### What needs to be done
Look for "will" in every line of the listing. Copy the lines that have it.

Data extracts section start

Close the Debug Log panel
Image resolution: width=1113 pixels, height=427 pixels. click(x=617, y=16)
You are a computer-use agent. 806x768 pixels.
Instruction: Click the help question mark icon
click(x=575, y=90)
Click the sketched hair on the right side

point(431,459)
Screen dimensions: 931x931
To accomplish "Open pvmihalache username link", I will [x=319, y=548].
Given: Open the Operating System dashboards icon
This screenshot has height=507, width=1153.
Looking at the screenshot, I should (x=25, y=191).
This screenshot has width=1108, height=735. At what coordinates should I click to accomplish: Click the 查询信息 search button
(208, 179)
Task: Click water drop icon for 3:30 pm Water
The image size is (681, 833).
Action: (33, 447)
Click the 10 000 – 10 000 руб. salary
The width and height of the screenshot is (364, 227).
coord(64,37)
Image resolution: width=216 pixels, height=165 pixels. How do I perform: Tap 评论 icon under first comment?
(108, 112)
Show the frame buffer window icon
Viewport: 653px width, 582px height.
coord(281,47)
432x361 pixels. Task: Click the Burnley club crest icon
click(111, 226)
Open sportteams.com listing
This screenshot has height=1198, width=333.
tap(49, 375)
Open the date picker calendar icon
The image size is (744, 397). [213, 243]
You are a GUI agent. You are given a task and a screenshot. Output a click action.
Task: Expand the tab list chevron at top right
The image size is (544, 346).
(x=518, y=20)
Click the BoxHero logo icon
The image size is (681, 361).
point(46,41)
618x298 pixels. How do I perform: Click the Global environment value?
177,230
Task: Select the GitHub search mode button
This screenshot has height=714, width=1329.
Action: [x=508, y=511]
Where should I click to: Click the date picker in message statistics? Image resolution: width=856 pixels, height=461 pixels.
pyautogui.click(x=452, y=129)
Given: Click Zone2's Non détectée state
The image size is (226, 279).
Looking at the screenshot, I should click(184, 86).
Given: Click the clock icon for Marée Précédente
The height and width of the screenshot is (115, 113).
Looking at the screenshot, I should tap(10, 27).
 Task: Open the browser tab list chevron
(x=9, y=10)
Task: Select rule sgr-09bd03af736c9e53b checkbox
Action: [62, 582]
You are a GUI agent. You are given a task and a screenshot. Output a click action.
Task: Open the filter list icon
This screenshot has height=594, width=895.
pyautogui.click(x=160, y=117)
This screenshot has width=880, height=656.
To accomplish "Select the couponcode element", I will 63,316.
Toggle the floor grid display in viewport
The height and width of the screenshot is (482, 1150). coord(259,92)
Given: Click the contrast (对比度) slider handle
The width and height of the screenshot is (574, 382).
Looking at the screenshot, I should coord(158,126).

Data extracts section end

### Answer to the exercise
To accomplish "Open pvmihalache username link", I will [x=319, y=548].
To accomplish "Select the couponcode element", I will 63,316.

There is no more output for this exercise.